## Page
/tcp_probe_plus

A kernel module to probe TCP variables.

Primary LanguageCGNU General Public License v2.0GPL-2.0

TCP Probe Plus

Description

This program aims to probe TCP variables in the kernel space. It is based on Lyatiss's tcp_probe_plus project. I have enhanced his code to probe more variables. It has been tested on Arch Linux with Linux 5.11.16.

Requirements

  1. Linux kernel headers to compile kernel module
sudo apt install linux-headers-$(uname -r)

## Exercises
a - Replace "Arch Linux" with "Debian" in the part of the TCP Probe Plus page that opens with the words containing "TCP Probe Plus" and closes with "with Linux 5.11.16.", then write that part out again.
b - Write the next part of the TCP Probe Plus page, picking up after its last line.

## Excerpted data
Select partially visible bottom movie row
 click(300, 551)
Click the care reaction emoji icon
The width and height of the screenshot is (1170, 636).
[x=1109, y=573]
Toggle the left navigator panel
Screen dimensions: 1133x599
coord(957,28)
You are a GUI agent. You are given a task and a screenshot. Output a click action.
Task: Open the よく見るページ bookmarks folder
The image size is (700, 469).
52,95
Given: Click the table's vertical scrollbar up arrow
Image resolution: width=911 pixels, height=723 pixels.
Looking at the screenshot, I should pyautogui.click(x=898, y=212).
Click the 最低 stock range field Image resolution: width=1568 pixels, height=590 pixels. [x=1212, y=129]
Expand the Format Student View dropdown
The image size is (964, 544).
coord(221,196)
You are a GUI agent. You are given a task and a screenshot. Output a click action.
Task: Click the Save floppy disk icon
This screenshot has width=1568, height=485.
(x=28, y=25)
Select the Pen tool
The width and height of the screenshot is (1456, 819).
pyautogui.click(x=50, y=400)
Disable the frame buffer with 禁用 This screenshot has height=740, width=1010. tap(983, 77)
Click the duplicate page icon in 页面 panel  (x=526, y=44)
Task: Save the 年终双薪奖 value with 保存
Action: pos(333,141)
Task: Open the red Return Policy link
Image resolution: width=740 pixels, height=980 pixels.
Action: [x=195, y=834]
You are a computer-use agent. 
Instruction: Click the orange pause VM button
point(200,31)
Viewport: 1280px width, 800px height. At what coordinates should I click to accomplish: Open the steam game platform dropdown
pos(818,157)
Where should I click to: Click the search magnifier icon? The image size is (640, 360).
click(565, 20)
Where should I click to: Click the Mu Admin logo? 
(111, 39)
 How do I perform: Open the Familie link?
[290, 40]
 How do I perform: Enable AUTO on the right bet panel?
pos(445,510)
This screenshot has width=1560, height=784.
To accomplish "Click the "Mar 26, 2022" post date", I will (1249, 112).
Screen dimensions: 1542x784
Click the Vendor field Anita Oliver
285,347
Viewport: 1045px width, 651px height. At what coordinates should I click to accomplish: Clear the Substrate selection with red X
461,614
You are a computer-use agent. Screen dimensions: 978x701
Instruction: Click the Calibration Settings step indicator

## Answers for this exercise
a -
TCP Probe Plus

Description

This program aims to probe TCP variables in the kernel space. It is based on Lyatiss's tcp_probe_plus project. I have enhanced his code to probe more variables. It has been tested on Debian with Linux 5.11.16.

b -
  1. Python3
sudo apt install python3

How to use

# I recommend to close segmentation offload
sudo ethtool -K eth0 tso off gso off gro off lro off
# Build the source code
make
# Probe TCP connections whose src/dst port is 5001
# To probe all TCP connections:2 bash reaload_module.sh 0
bash reload_module.sh 5001
# Read the probe data into directory `output`
python read_data.py

Exported Data

The data collected by the LKM is exported through /proc/net/tcpprobe and is formatted using the following code (all numbers are hexadecimal to reduce the volumn of output data):

copied += scnprintf(tbuf+copied, n-copied, "%u %lu.%09lu %pI4 %u %pI4 %u ",
    p->type, (unsigned long) tv.tv_sec, (unsigned long) tv.tv_nsec,
    &p->saddr, ntohs(p->sport), &p->daddr, ntohs(p->dport)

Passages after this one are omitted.